8.22.2006

Coleman's welfare stats only tell part of the story

Today, Republican Sen. Norm Coleman hailed the successes of the ten-year-old welfare reform law, signed by Bill Clinton in 1996, citing that "passage of this law has brought nearly a million and a half children out of poverty." Although crediting a single law for ameliorating a problem as complex as chronic poverty seems simplistic, there have been measurable successes. Between 1996 and 2004 the poverty rate among African-American children declined by 17% and by 28% for Hispanic children, Coleman says, and employment among single mothers has increased to 63 percent. But a look at other numbers suggests Coleman's cherrypicking the best stats.

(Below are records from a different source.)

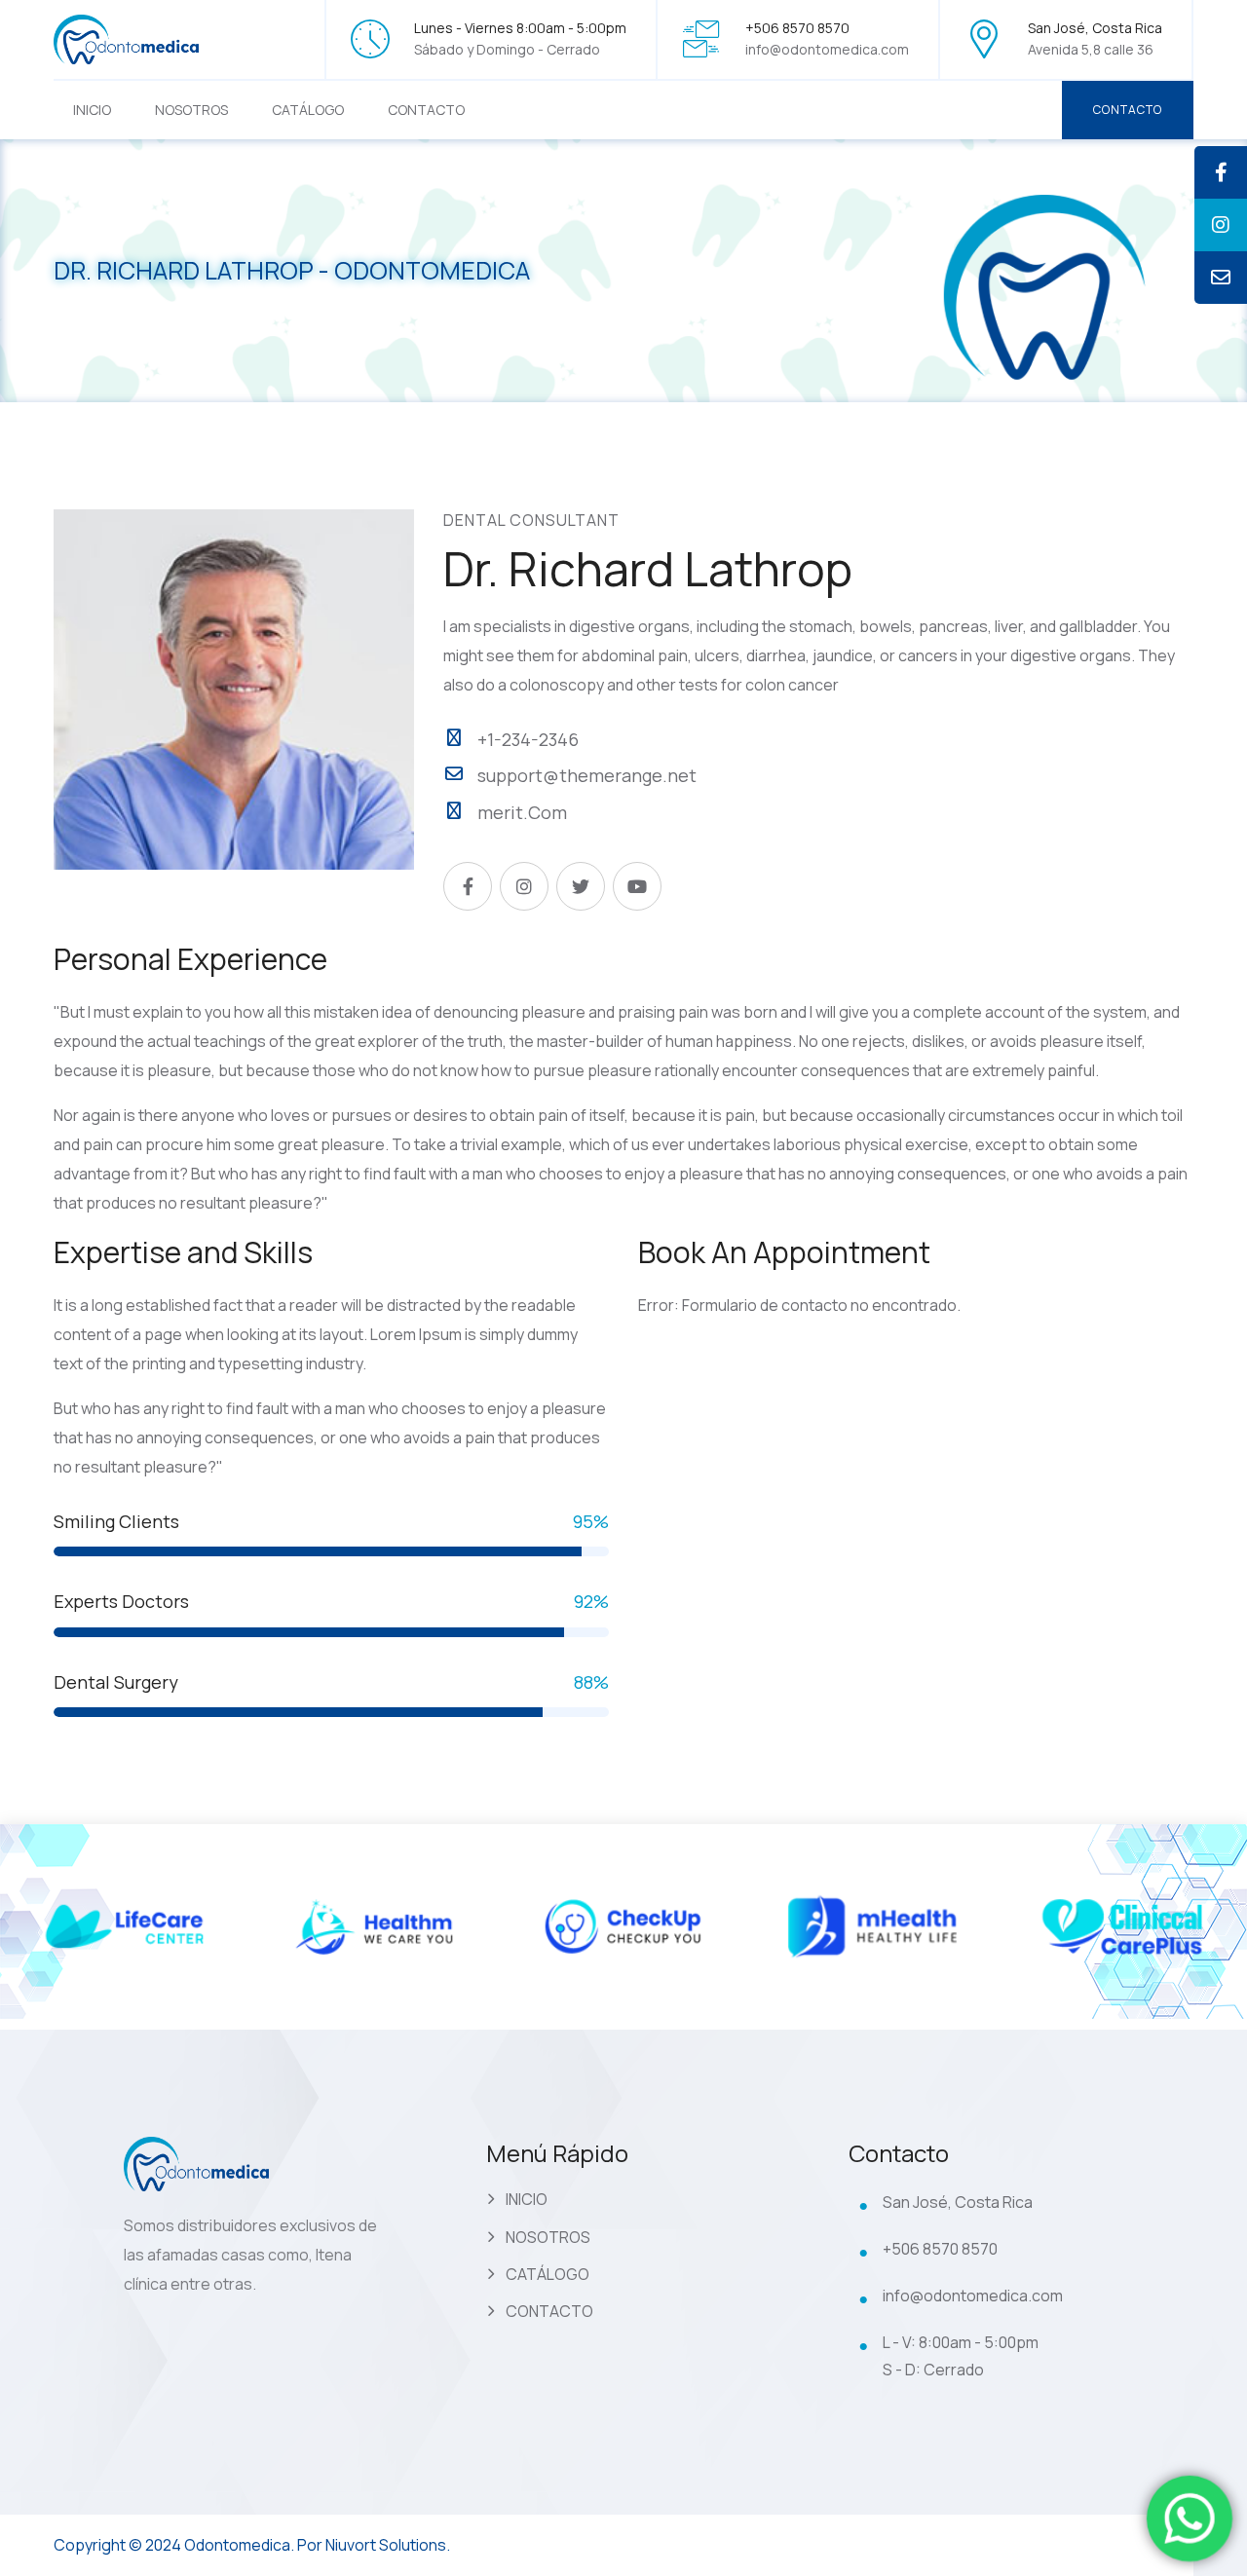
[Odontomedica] (127, 37)
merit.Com (522, 812)
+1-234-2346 (528, 739)
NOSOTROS (191, 109)
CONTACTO (426, 109)
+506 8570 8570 (940, 2248)
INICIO (92, 109)
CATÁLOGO (308, 109)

US Census figures do show that overall poverty was at 20.8 percent in 1996, and by the last census, it was at 17.8 percent. What's missing, however is the ironically smiley face–shaped dip: throughought the Clinton years, almost every poverty measure improved, but since George W. Bush took office, both the poverty rate among children and among African Americans have increased every year.


As Media Matters has reported:

Between 1993 and 2000, the percentage of children under the age of 18 living in poverty dropped from 22.7 percent to 16.2 percent. Since 2001, that share has increased to 17.8 percent....


While it is correct that the number of African-Americans living in poverty has decreased dramatically over the past 40 years, it also bears mentioning that the percentage fell under Clinton, from 33.1 percent in 1993 to 22.5 percent in 2000. By contrast, from 2001 to 2004, the poverty rate among African-Americans increased from 22.7 percent to 24.7 percent.

Coleman also praised the law for helping reduce welfare caseloads; here in Minnesota, he says, cases dropped by 52%. If our stats are anything like those nationwide, there's another untold story. Douglas Besharov of the conservative American Enterprise Institute told Marketplace that "of the 60 percent who left welfare, only about half are working in regular jobs."

The other half are making due. Either living with their parents, living with a boyfriend, or just subsisting on various other non-welfare welfare programs. I call it "welfare lite" because we can see many families that are subsisting — and I use the word subsisting here deliberately — on food stamps, housing aid, other forms of assistance that are not pure welfare.
While the successes of this reform are positive--and, admittedly, they fly in the face of predictions made by some on the left--leaders can't rest on the laurels of these advances. If things continue the way they have over the past several years, what will we have to celebrate in another ten?

[Cross-posted at Minnesota Monitor.]

2 comments:

Paul Schmelzer said...

Amen to that. And thanks for the props...

Paul Schmelzer said...

And congrats to you for the City Pages link yesterday.